The Fundamental Chemical Reactivity
Traditional fires are suppressed by removing heat, fuel, or oxygen. Lithium-ion battery fires involve a unique chemical composition that defeats this strategy. The organic liquid electrolyte, which allows lithium ions to travel between the electrodes, is composed of highly volatile and flammable solvents like alkyl carbonates. This liquid is a significant fuel source, often having a flash point as low as 25°C.
A chemical complication arises when water is applied to a compromised battery. If cells are damaged and water penetrates the casing, a reaction involving the highly reactive alkali metal occurs. This highly exothermic reaction generates lithium hydroxide and hydrogen gas. The hydrogen gas is extremely flammable and can ignite instantly, intensifying the fire and potentially leading to a small explosion.
The fire is further sustained because it does not require external atmospheric oxygen to burn. The positive electrode, or cathode, is typically made of a lithium metal oxide compound. When subjected to high heat, this cathode material decomposes, releasing oxygen internally. This process means the fire is self-oxidizing, allowing combustion to continue even if the battery is completely submerged or smothered.
The Mechanism of Thermal Runaway
The physical process making these fires persistent is thermal runaway, a self-sustaining cycle where internal heat generation rapidly exceeds heat dissipation. This cycle can be triggered by internal short circuits, physical damage, overcharging, or external heat. Once the internal temperature rises, a series of exothermic decomposition reactions begin.
The sequence starts with the breakdown of the solid electrolyte interface (SEI) layer on the anode around 80°C. This is followed by the decomposition of the flammable organic electrolyte, releasing volatile gases. As the temperature escalates past 130°C, the separator material melts, causing a catastrophic internal short circuit that releases stored electrical energy as heat. This rapid temperature increase causes the cathode material to release its internal oxygen, leading to rapid gas venting.

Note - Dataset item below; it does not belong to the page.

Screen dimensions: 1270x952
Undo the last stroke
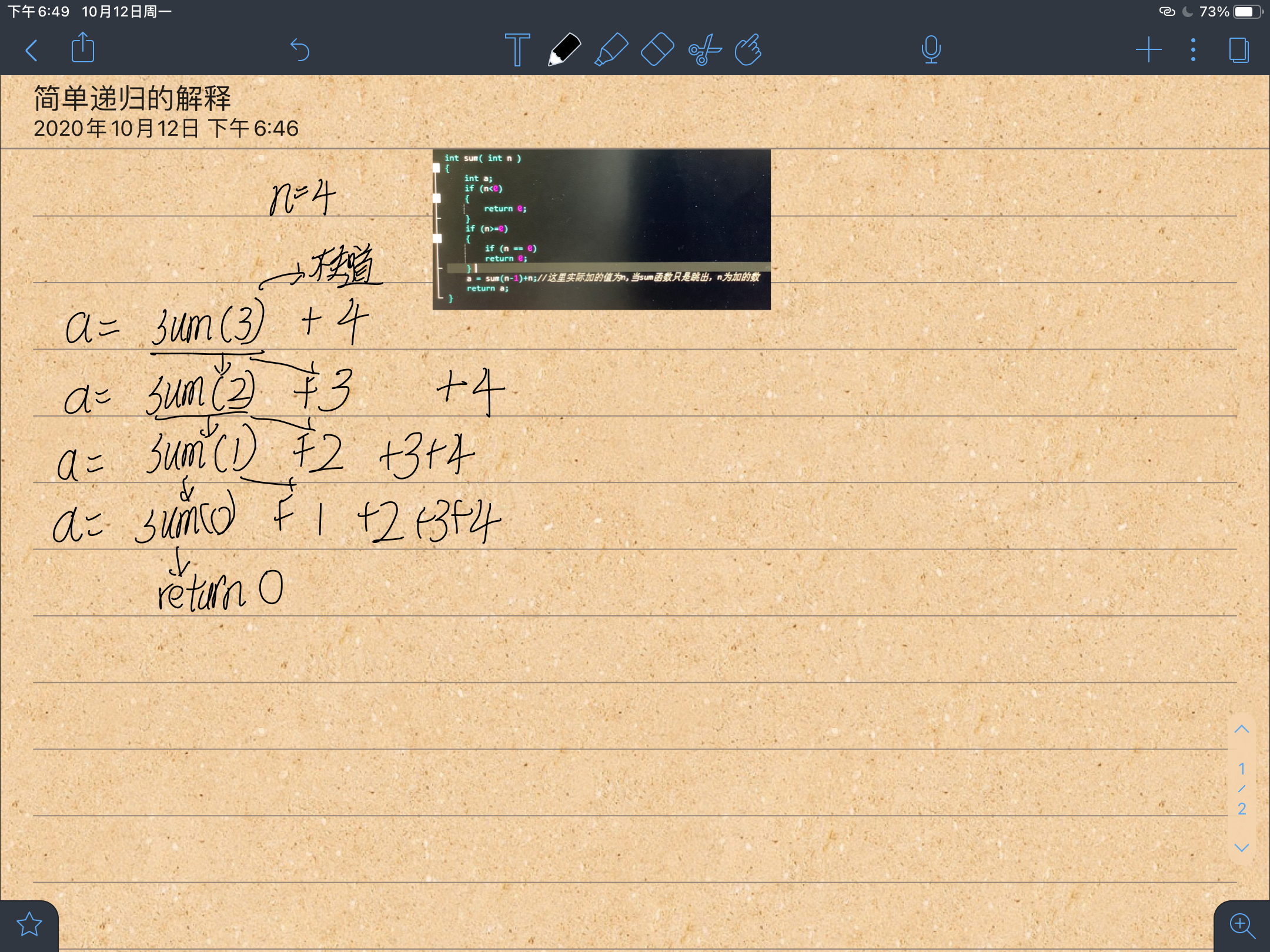pyautogui.click(x=300, y=50)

This violent chain reaction can propel the internal cell temperature to over 600°C within minutes. In battery packs, intense heat from one failing cell transfers to adjacent cells, triggering a cascading failure known as thermal propagation. Even if visible flames are suppressed, the internal temperature of the entire pack remains dangerously high. The stored heat is enough to restart the entire sequence hours or days later, necessitating prolonged monitoring.

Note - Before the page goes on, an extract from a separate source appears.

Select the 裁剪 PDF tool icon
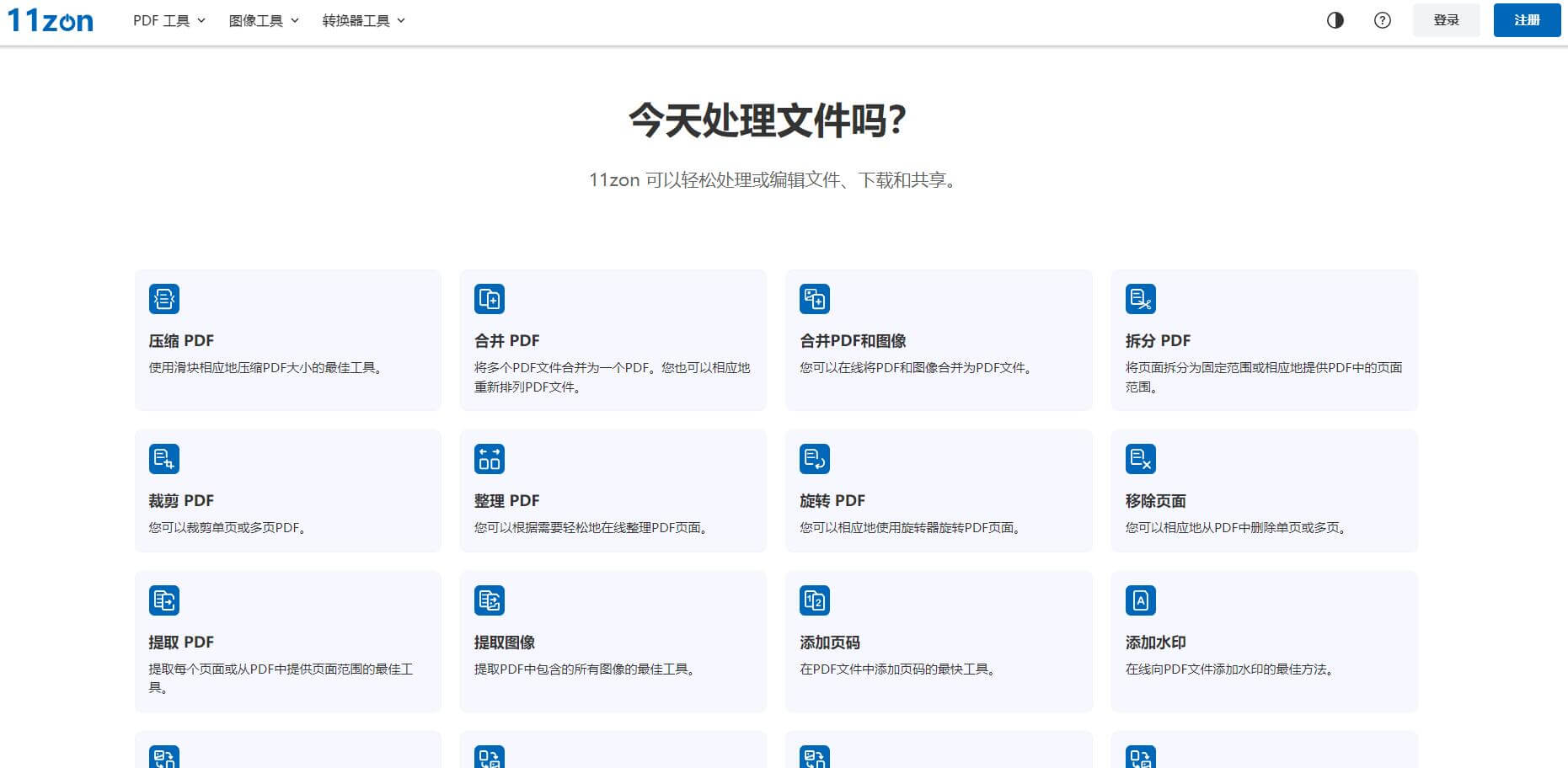 point(164,459)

Specialized Suppression Techniques
Since lithium-ion battery fires are driven by internal chemistry and heat, the primary goal of modern suppression techniques is rapid and sustained cooling, rather than simple smothering. The goal is to break the thermal runaway cycle by forcing heat dissipation to exceed heat generation. Large volumes of water are recommended for firefighting, used for thermal management rather than extinguishing the chemical reaction itself.
Firefighters use a steady application of water to cool the surrounding environment and the battery pack’s casing. This slows the internal exothermic reactions and prevents thermal runaway from spreading to adjacent cells. This process requires significantly more water than a typical fire and can take hours to fully cool a large battery system.

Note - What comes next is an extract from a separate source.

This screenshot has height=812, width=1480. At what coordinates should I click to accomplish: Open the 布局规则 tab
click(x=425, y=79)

For smaller-scale fires, specialized suppression agents are available. These include encapsulator agents that rapidly absorb heat and create a barrier to inhibit the release of flammable vapors. Specialized cooling gels or fire blankets are also used to contain the flames and slow the spread of heat until the fire burns itself out. Traditional Class D fire suppressants are generally ineffective for the complex, multi-class hazard of a lithium-ion battery pack.
Isolation and Monitoring
Due to the high risk of delayed reignition, any burning battery must be isolated and monitored for an extended period. This monitoring often lasts 24 hours or more, even after the visible fire has been put out.